Mesos 1.11.0 adds pre-provisioned CSI volume support to the MesosContainerizer (a.k.a., the universal containerizer) by introducing the new volume/csi
isolator.
This document describes the motivation and the configuration steps for enabling the volume/csi
isolator, and required framework changes.
Container Storage Interface (CSI) is a specification that defines a common set of APIs for all interactions between the storage vendors and the container orchestration platforms. Building CSI support allows Mesos to make use of the quickly-growing CSI ecosystem.
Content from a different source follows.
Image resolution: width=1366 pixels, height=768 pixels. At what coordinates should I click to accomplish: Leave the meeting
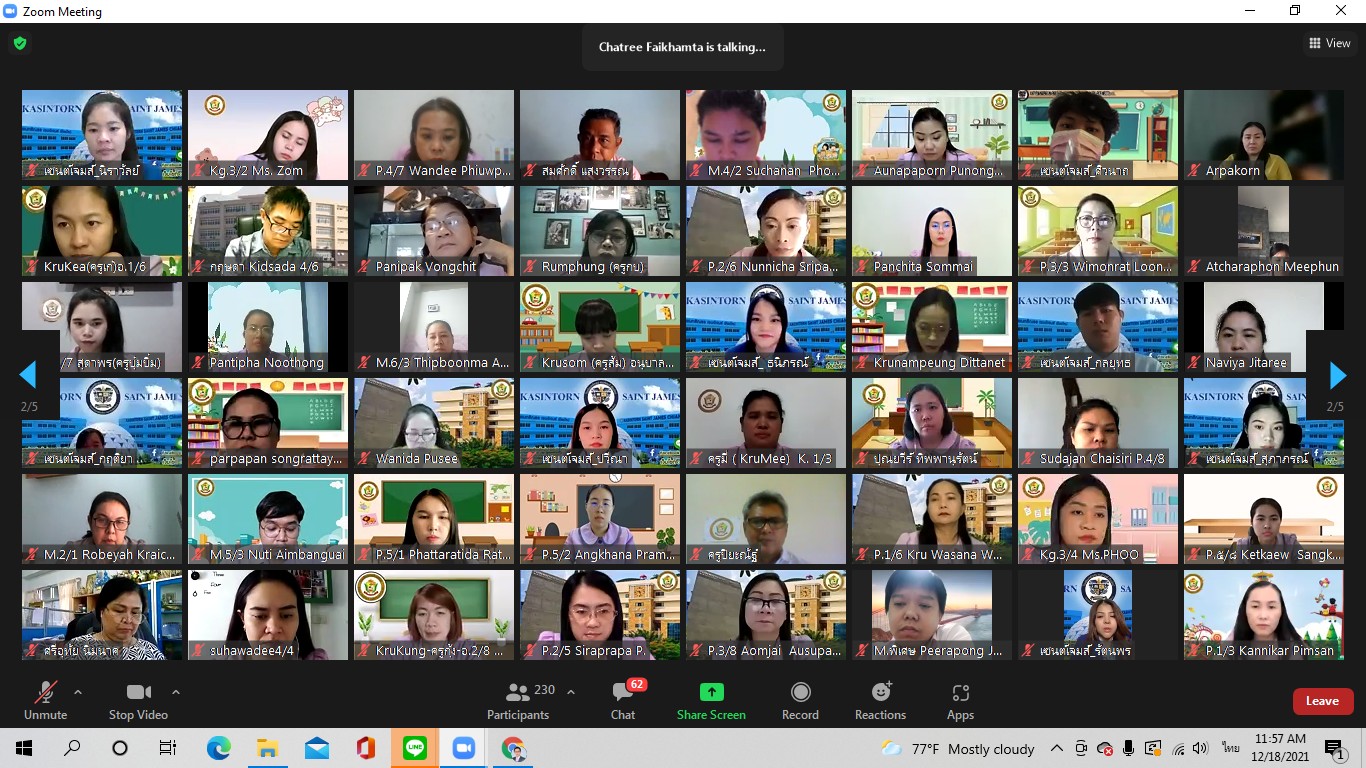tap(1322, 701)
We already have a solution to support CSI introduced in the Mesos 1.5.0 release, but that solution has a limitation: it requires CSI plugins to implement the ListVolumes and GetCapacity APIs so that the external storage can be modeled as Mesos raw disk resources and then offered to frameworks. However there are a lot of 3rd party CSI plugins the do not implement those two APIs.
Mesos 1.11.0 provides a more generic way to support 3rd party CSI plugins so that Mesos can work with broader external storage ecosystem and we will benefit from continued development of the community CSI plugins.
The volume/csi
isolator interacts with CSI plugins via the plugin's gRPC endpoint.
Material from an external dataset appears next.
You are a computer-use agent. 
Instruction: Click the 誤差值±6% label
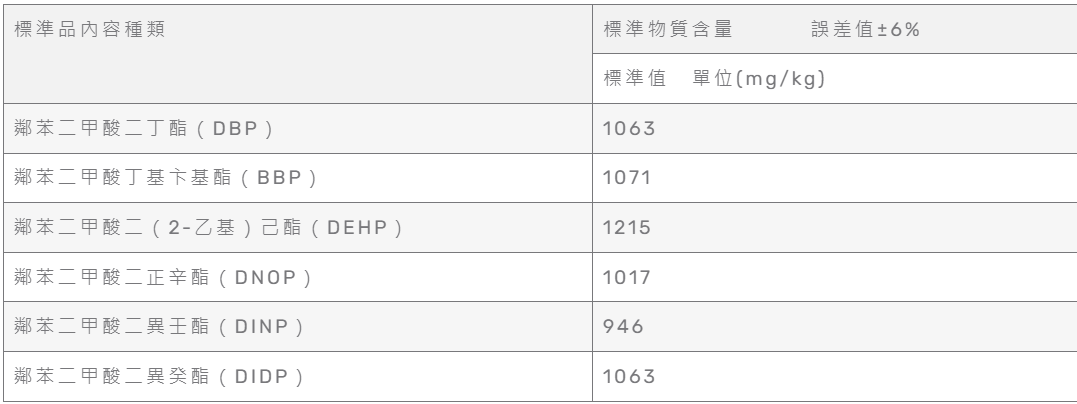865,30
When a new task with CSI volumes is launched, the volume/csi
isolator will call the CSI plugin to publish the specified CSI volumes onto the agent host and then mount them onto the task container. When the task terminates, the volume/csi
isolator will call the CSI plugin to unpublish the specified CSI volumes.
Currently the volume/csi
isolator will only call the CSI plugin's node service but not controller service, that means:
We only support pre-provisioned CSI volume but not dynamic CSI volumes provisioning, so operators need to create the CSI volumes explicitly and provide the volume info (e.g. volume ID, context, etc.) to frameworks so that frameworks can use the volumes in their tasks.
We do not support the CSI volumes that require the controller service to publish to a node (ControllerPublishVolume) prior to the node service publishing on the node (NodePublishVolume).
To use the volume/csi
isolator, there are certain actions required by operators and framework developers. In this section we list the steps required by the operator to configure the volume/csi
isolator and the steps required by framework developers to specify CSI volumes in their tasks.
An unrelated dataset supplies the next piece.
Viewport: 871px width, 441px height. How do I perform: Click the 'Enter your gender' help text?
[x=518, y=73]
In order to configure the volume/csi
isolator, the operator needs to configure the --isolation
and --csi_plugin_config_dir
flags at agent startup as follows:
sudo mesos-agent \ --master=<master-IP:master-port> \ --work_dir=/var/lib/mesos \ --isolation=filesystem/linux,volume/csi \ --csi_plugin_config_dir=<directory that contains CSI plugin configuration files>
The volume/csi
isolator must be specified in the --isolation
flag at agent startup; the volume/csi
isolator has a dependency on the filesystem/linux
isolator.
The operator needs to put the CSI plugin configuration files under the directory specified via the agent flag --csi_plugin_config_dir
. Each file in this directory should contain a JSON object representing a CSIPluginInfo
object which can be either a managed CSI plugin (i.e. the plugin launched by Mesos as a standalone container) or an unmanaged CSI plugin (i.e. the plugin launched outside of Mesos).
message CSIPluginInfo { required string type = 1; optional string name = 2 [default = "default"]; // A list of container configurations to run managed CSI plugin. repeated CSIPluginContainerInfo containers = 3; // The service endpoints of the unmanaged CSI plugin. repeated CSIPluginEndpoint endpoints = 4; optional string target_path_root = 5; optional bool target_path_exists = 6; } message CSIPluginContainerInfo { enum Service { UNKNOWN = 0; CONTROLLER_SERVICE = 1; NODE_SERVICE = 2; } repeated Service services = 1; optional CommandInfo command = 2; repeated Resource resources = 3; optional ContainerInfo container = 4; } message CSIPluginEndpoint { required CSIPluginContainerInfo.Service csi_service = 1; required string endpoint = 2; }
Example of managed CSI plugin:
{ "type": "org.apache.mesos.csi.managed-plugin", "containers": [ { "services": [ "NODE_SERVICE" ], "command": { "value": "<path-to-managed-plugin> --endpoint=$CSI_ENDPOINT" }, "resources": [ {"name": "cpus", "type": "SCALAR", "scalar": {"value": 0.1}}, {"name": "mem", "type": "SCALAR", "scalar": {"value": 1024}} ] } ] }
Example of unmanaged CSI plugin:
{ "type": "org.apache.mesos.csi.unmanaged-plugin", "endpoints": [ { "csi_service": "NODE_SERVICE", "endpoint": "/var/lib/unmanaged-plugin/csi.sock" } ], "target_path_root": "/mnt/unmanaged-plugin" }
The Volume
protobuf message has been updated to support CSI volumes.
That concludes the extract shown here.